On one hand, it is encouraging to hear that a large corporation like Electrolux is interested in ocean cleanup efforts. In fact, I think this a step in the right direction. Plastic pollution is not the result of one party in particular and responsibility to clean it up should be shared by everyone. Large corporations and individual consumers should both be aware of the effects of our resource use and be held accountable for the fate of plastics in the environment. The biggest issue I have with Electrolux's plan (along with many articles of the same vein) is the use and spread of inaccurate information regarding the "Texas-sized vortex of trash."
The actual concentration of plastics in the ocean is, in fact, shocking – there is no need for exaggeration. Two weeks ago I went swimming in a part of the ocean where astronauts on the space station were closer to us than anyone else on Earth. Around the same time we counted 23,000 pieces of plastic in a single 900-meter-long tow. I spent one day marveling over the remoteness of our journey and the next disappointed at just how far the effects of our pollution have reached.
I have observed the Atlantic garbage "patch" for the past 34 days and the majority of the time it looks exactly like being at sea anywhere else on the planet: a 360-degree expanse of blue water. There have been no floating refrigerators or anything remotely resembling a trash island. Occasionally we do see larger objects floating by (yesterday: a hiking boot, a yogurt lid, fragments of buckets), but mostly the plastic is just fractions of an inch in size and can only be seen on the surface on a calm day.

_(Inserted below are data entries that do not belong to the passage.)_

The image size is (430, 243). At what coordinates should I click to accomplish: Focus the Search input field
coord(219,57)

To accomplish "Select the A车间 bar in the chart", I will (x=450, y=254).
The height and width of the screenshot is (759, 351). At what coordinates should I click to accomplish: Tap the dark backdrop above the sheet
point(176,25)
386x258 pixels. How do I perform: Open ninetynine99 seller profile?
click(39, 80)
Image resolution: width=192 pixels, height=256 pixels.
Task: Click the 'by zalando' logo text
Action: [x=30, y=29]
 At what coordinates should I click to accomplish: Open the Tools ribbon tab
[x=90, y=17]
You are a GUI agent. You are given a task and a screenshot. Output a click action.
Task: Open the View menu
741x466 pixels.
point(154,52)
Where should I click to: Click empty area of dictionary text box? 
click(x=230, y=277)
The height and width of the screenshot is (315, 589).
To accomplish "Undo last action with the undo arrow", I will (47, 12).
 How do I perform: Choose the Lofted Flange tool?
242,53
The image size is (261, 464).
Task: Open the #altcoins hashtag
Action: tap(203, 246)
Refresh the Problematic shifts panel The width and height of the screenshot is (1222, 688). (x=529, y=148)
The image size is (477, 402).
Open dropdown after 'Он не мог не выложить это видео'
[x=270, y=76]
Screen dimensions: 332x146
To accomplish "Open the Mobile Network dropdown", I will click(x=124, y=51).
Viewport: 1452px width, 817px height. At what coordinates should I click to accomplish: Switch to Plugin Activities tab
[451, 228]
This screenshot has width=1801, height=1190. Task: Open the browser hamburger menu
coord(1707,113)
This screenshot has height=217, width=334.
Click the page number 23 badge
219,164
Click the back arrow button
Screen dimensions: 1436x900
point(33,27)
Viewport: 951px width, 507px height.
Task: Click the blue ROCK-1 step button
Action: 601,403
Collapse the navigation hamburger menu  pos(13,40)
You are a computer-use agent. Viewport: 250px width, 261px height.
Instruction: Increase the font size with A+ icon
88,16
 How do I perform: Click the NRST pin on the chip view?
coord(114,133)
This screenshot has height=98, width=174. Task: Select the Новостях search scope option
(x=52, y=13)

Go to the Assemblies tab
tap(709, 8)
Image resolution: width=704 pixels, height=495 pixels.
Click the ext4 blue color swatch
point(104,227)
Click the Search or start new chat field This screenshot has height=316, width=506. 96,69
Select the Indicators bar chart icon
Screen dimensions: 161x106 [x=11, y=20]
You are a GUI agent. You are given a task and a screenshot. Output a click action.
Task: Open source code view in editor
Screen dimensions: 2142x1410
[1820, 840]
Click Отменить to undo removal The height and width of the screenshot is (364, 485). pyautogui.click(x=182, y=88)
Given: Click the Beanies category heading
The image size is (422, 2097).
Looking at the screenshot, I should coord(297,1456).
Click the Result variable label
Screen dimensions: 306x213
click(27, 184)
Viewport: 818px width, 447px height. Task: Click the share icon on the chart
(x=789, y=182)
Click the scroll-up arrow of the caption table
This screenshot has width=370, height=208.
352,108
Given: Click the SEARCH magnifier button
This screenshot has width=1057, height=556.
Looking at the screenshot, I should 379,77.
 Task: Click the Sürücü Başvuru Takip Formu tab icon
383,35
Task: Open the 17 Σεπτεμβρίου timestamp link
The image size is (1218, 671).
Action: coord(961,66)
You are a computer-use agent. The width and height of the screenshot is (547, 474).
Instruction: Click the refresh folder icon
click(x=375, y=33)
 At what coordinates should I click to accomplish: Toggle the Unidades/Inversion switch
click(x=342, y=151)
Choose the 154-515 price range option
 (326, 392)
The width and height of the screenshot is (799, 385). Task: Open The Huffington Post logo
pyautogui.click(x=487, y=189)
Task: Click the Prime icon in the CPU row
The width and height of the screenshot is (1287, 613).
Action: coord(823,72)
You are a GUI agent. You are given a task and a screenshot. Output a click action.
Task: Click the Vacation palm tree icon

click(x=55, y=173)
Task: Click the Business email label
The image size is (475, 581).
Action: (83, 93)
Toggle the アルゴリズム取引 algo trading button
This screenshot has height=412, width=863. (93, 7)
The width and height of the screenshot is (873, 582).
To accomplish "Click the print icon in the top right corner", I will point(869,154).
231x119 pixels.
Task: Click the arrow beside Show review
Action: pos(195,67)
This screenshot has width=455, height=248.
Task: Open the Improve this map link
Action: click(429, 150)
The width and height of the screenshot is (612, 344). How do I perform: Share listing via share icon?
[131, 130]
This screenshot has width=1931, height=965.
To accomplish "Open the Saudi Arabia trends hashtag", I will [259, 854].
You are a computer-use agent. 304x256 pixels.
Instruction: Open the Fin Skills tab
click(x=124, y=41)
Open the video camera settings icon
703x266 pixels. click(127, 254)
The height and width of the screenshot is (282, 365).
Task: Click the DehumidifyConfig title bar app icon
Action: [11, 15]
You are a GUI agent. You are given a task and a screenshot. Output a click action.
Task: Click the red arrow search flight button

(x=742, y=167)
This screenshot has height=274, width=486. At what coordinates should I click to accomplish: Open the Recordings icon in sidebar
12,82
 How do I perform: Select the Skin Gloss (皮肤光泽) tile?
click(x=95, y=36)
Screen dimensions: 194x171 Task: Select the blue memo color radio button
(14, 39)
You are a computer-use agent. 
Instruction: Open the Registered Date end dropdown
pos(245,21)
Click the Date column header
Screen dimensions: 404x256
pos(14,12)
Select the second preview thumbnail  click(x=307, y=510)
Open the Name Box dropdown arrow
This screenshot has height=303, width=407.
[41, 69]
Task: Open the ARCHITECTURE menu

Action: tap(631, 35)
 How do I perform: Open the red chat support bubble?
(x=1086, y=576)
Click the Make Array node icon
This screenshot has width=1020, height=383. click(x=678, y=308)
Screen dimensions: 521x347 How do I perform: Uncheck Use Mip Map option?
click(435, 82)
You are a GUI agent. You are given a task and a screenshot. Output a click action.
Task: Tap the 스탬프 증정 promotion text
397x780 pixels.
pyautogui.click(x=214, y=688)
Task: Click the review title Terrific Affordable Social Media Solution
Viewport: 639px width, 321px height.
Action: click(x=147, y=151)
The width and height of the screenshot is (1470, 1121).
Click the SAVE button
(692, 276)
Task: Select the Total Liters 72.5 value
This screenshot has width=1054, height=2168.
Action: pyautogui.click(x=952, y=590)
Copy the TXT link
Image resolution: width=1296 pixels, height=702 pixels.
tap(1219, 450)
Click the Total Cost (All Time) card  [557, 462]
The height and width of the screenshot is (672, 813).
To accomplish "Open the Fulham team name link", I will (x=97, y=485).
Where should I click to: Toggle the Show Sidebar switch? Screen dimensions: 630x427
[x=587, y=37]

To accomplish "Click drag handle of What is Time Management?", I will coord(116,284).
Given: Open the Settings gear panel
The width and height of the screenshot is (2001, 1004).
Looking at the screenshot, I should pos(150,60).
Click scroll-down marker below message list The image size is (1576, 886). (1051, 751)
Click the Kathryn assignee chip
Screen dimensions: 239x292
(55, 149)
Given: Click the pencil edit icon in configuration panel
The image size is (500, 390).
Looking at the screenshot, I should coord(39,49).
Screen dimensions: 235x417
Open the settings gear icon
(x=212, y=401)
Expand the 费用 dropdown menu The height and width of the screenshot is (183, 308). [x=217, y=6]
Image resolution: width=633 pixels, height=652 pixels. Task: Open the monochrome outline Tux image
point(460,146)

The use of plastics is essential to daily life – no one is trying to deny this – but there is absolutely no reason it should be found in the most far-flung recesses of our oceans. The concentration of plastics in the oceans should be zero. It was, as recently as 50 years ago.
The problem with inaccurate and embellished reporting about plastic debris is that it can ultimately prove unproductive for industrial entrepreneurs that think the ocean can be "cleaned". We have just covered 400,000 square miles of ocean and have archived over 48,000 pieces of plastic – roughly equal to about four total pounds of plastic. Solutions to prevent this kind of debris from reaching these remote waters need to start with education (not clean up!) of both consumers and businesses.
As our trip comes to a close I realize my perspective on human impacts on the world today is different than when I first crossed the gangway onto the Cramer. I have made great friends with an impressive and eclectic collection of shipmates and I have once again had an amazing journey sailing with SEA. We are truly explorers on a voyage to an undersampled part of the ocean, and what I will take with me is a responsibility to pass on this unique knowledge and perspective. As stewards of the ocean, the 33 of us are excited to return to our home towns to share what we have experienced.